Il déploie pour cela tout l'attirail de mise en scène à sa disposition : champs contre champs, plans larges puis plans très rapprochés, flashbacks, voix off, séquences oniriques... Il varie aussi les décors et agrémente l'intrigue principale d'intrigues parallèles donnant lieu à des scènes de transition tantôt bucoliques, tantôt amères. Le problème, c'est que les rouages de cette mécanique bien pensée sautent aux yeux des spectateurs. Comme un ouvrage dont on admire la construction ingénieuse à défaut de le trouver beau ou intéressant.

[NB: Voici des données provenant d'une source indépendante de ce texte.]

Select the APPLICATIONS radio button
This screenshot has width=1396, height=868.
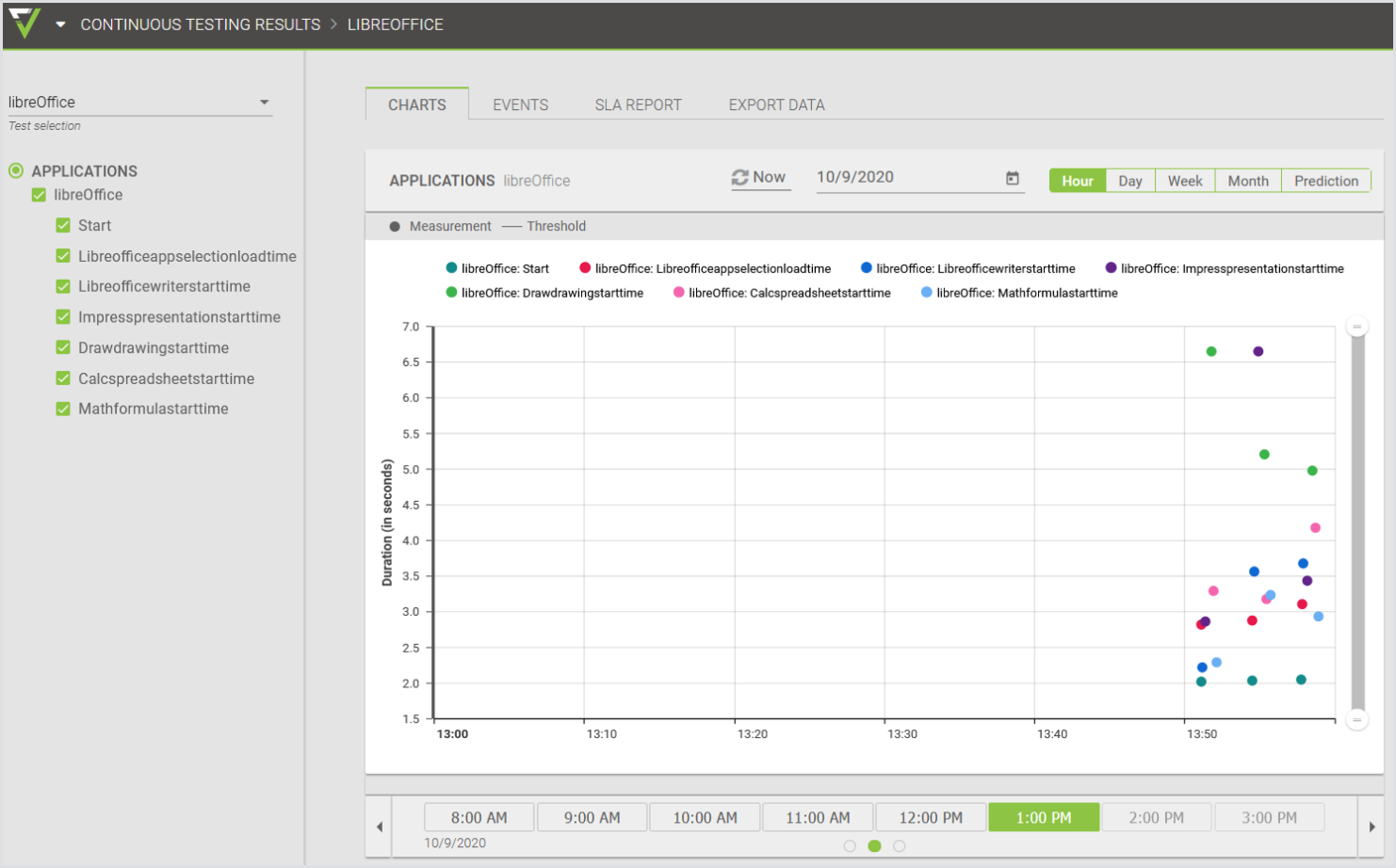tap(16, 171)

Alors, même si le réalisateur tente de varier points de vue et effets de style, son récit (statique pas définition) tourne rapidement en rond. Les acteurs ne parviennent pas vraiment non plus à dynamiser leurs échanges. Mathieu Amalric passe de l'exubérance à la sobriété sans raison apparente (même sa vue semble miraculeusement s'améliorer en cours de film), et Benicio del Toro assure le minimum syndical. Même la piste du racisme anti-indien est à peine esquissée.

Ce qui se voudrait à la fois comme le portrait touchant d'un homme et un hymne aux bienfaits de la psychanalyse tombe au final complètement à plat. Peut-être parce que l'exercice de l'analyse est un processus si ténu et si progressif qu'il est insaisissable de l'extérieur, ce qui laisse au spectateur une sensation de frustration extrême.

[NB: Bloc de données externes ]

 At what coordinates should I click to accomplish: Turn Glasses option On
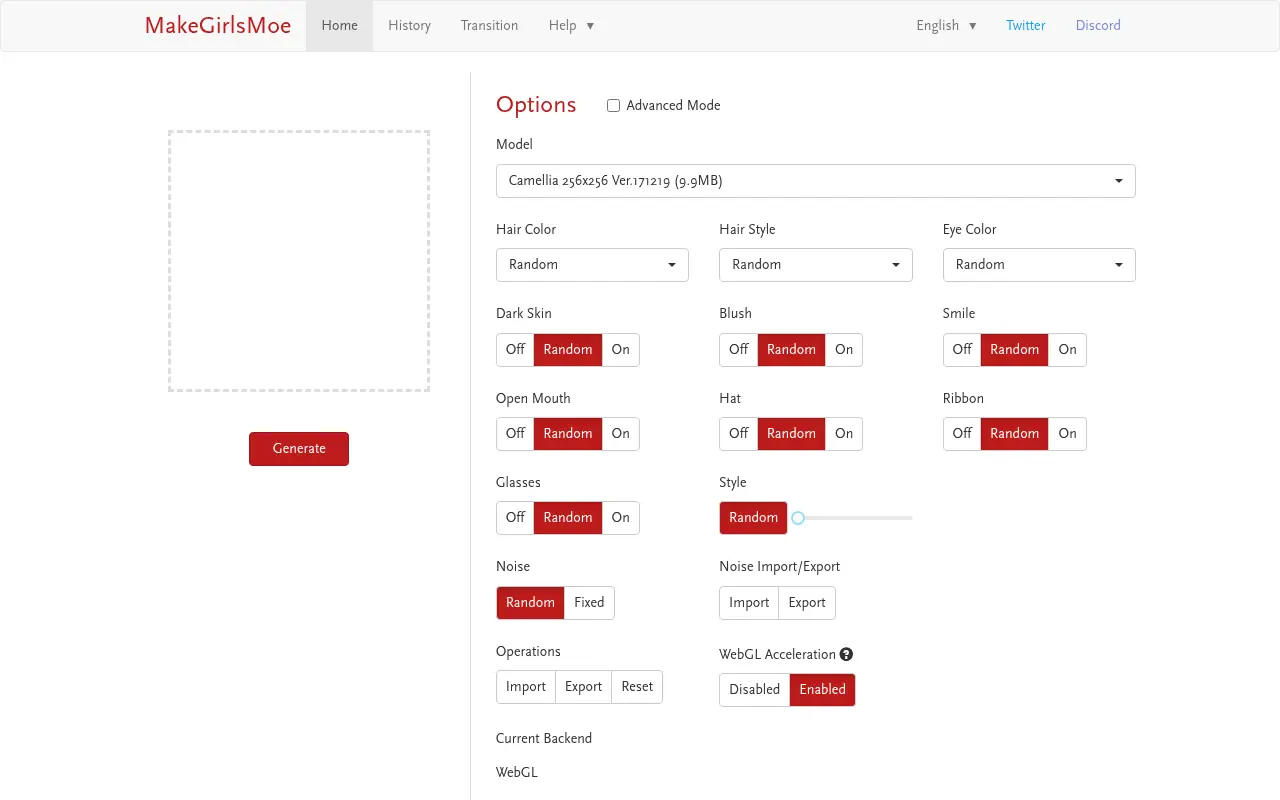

Avec un sujet qui peut évoquer Le discours d'un roi (un face à face entre deux hommes dont l'un essaye de soigner l'autre), Arnaud Desplechin passe à côté de tout ce qui faisait le sel du film de Tom Hooper : la sensibilité, la finesse d'écriture, l'humour, la relation humaine chaleureuse et la force d'interprétation. Preuve que d'un film à l'autre, un sujet similaire peut conduire au pire comme au meilleur.